> **Excerpted records**
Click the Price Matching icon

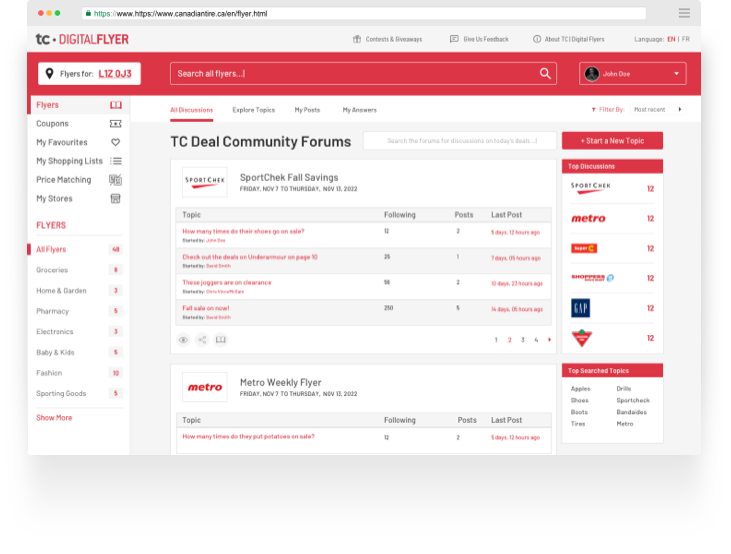click(x=115, y=180)
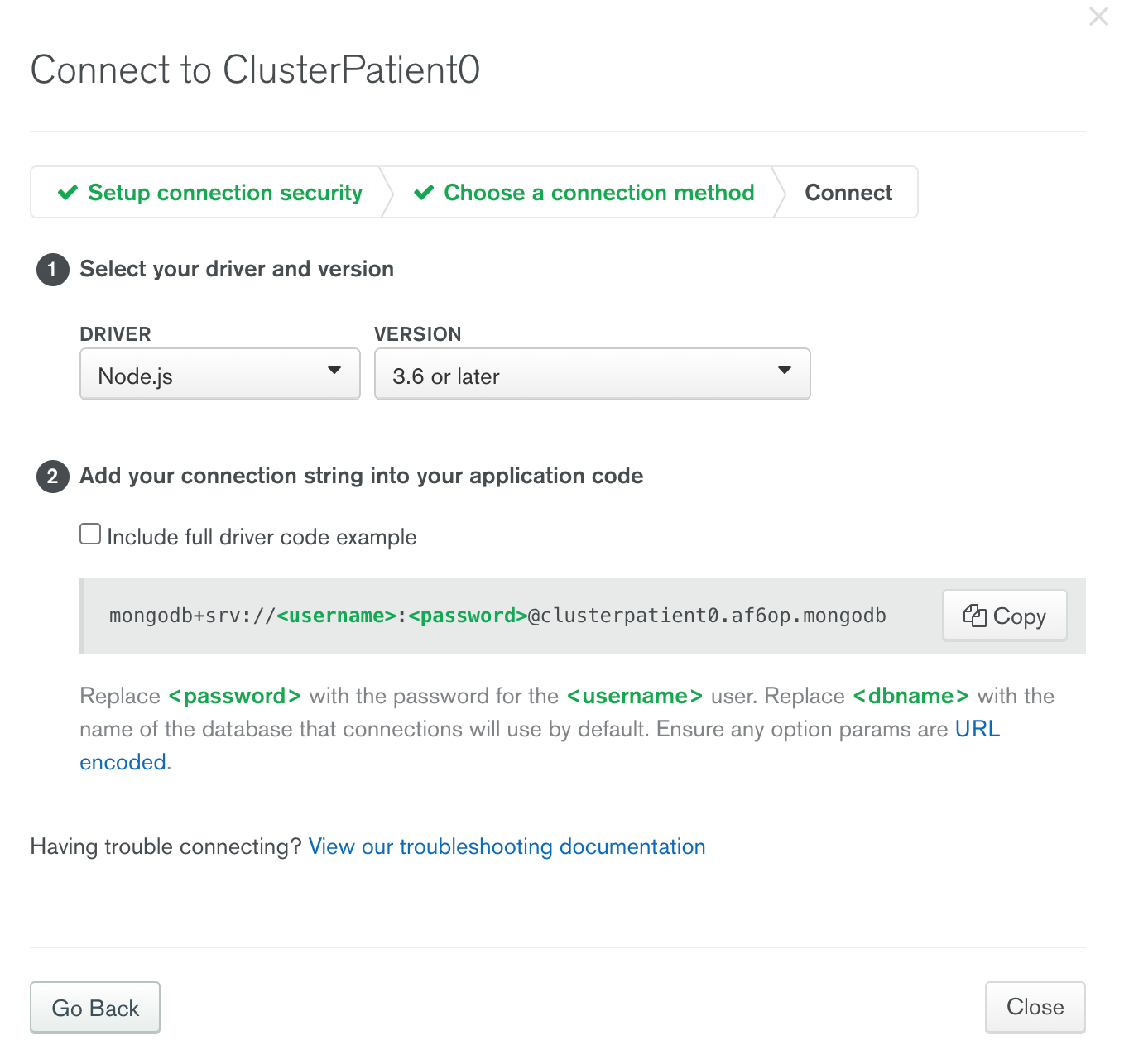The height and width of the screenshot is (1064, 1129).
Task: Open the Driver dropdown showing Node.js
Action: [x=207, y=375]
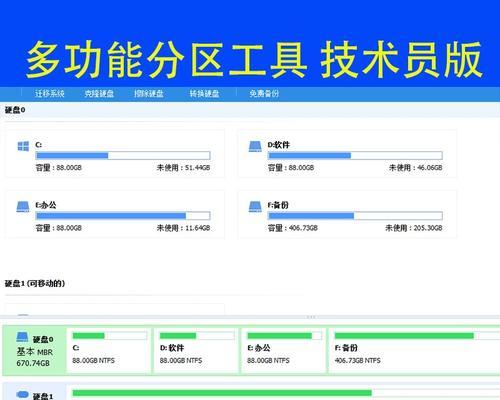Select 克隆硬盘 in the toolbar

[99, 94]
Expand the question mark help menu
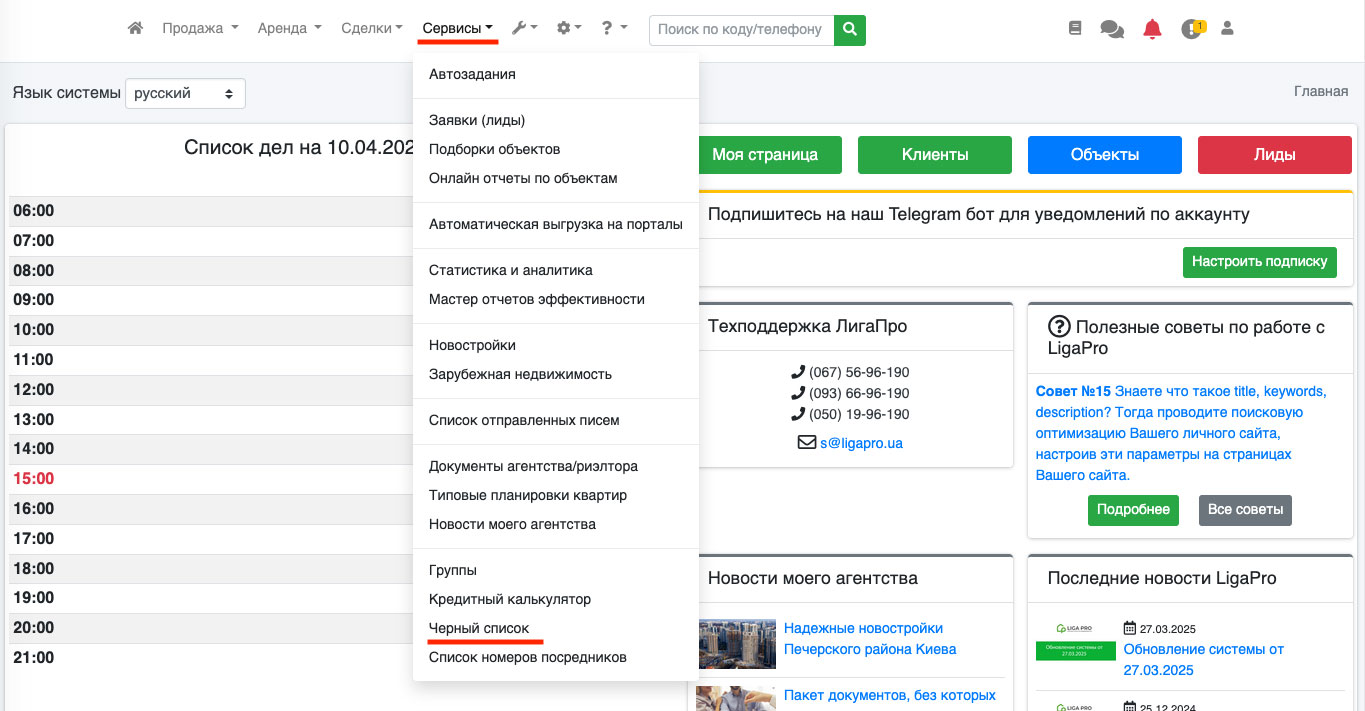 pos(614,29)
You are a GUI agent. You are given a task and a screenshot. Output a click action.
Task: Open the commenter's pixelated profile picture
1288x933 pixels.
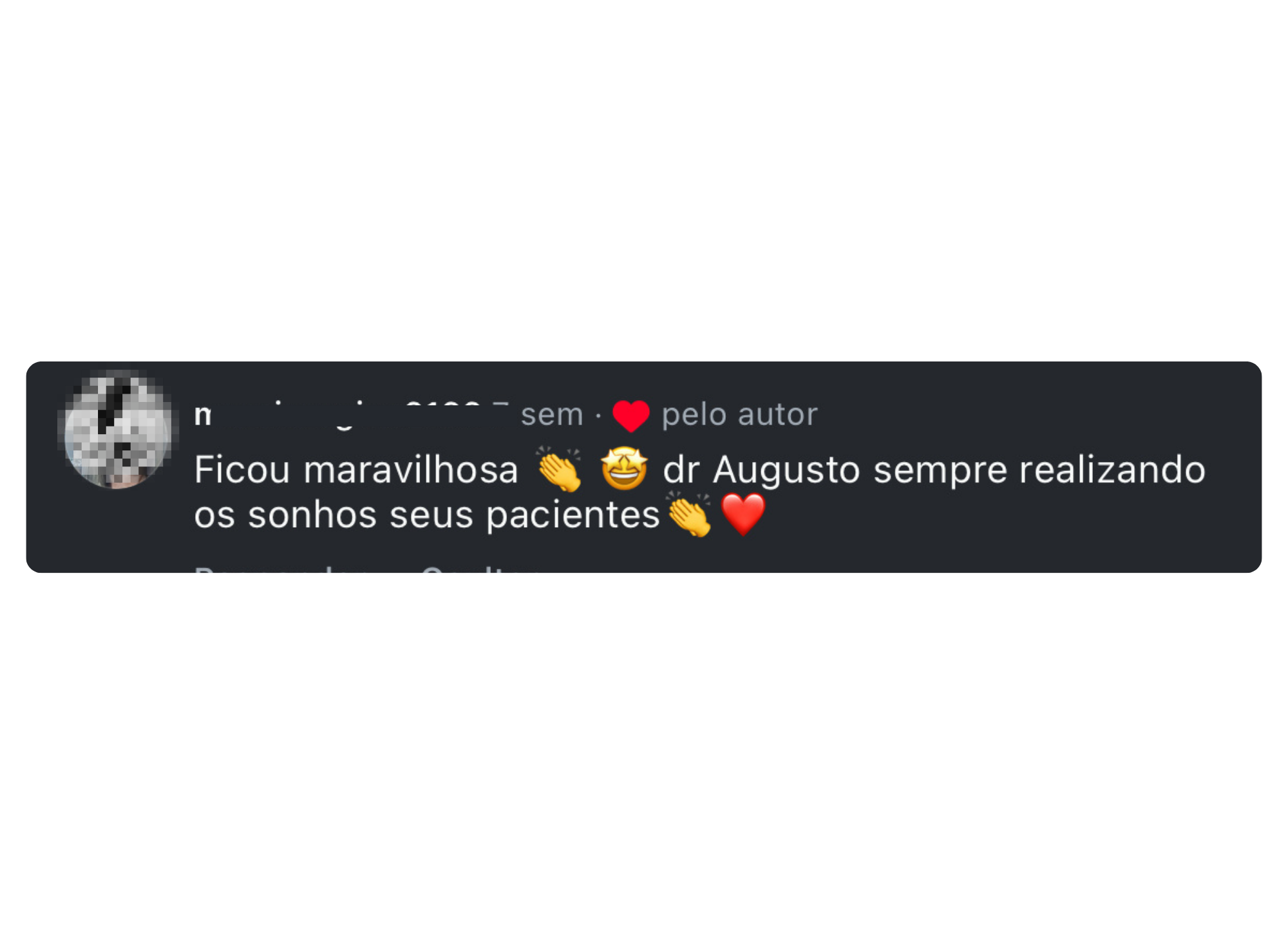pos(118,430)
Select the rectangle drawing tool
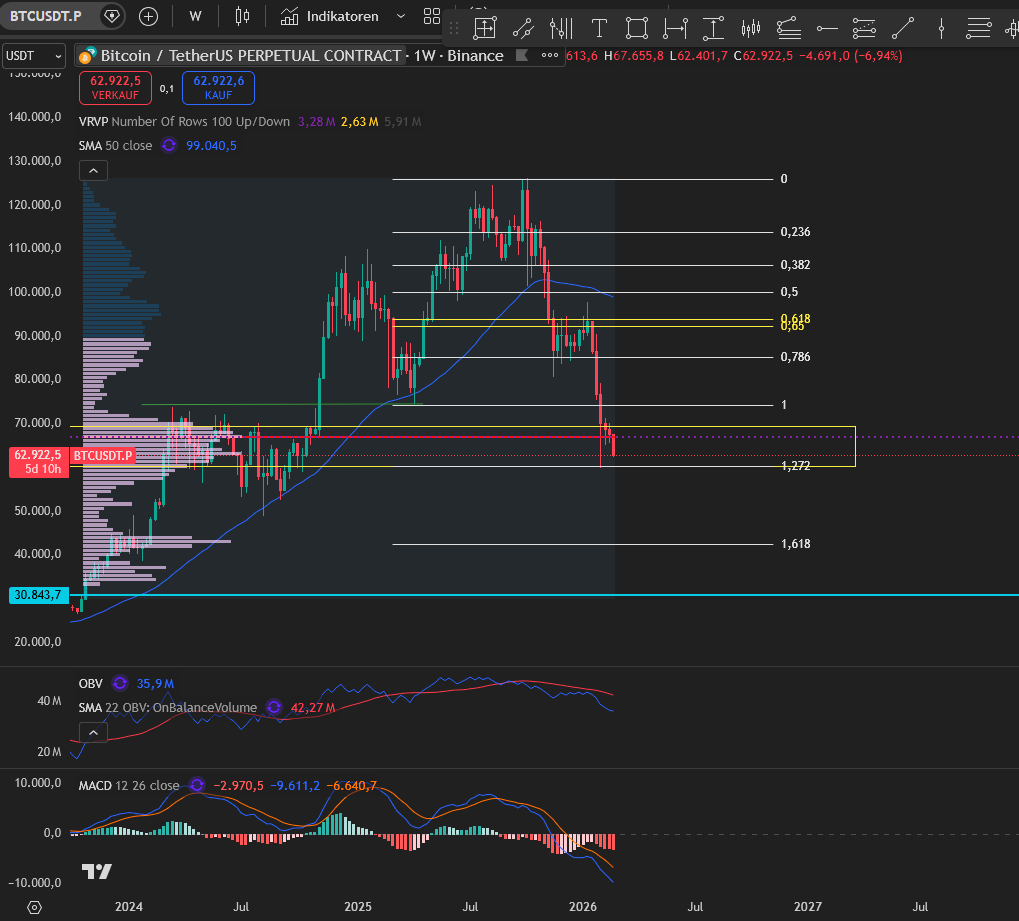This screenshot has height=921, width=1019. 637,28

> **Assignment**
An exact transcript is required, covering the lines from the one containing "1288x933 pixels." through the end of the listing above, inclusive, without pictures.

> **Solution below**
1288x933 pixels.
pos(118,430)
Select the rectangle drawing tool
This screenshot has height=921, width=1019. 637,28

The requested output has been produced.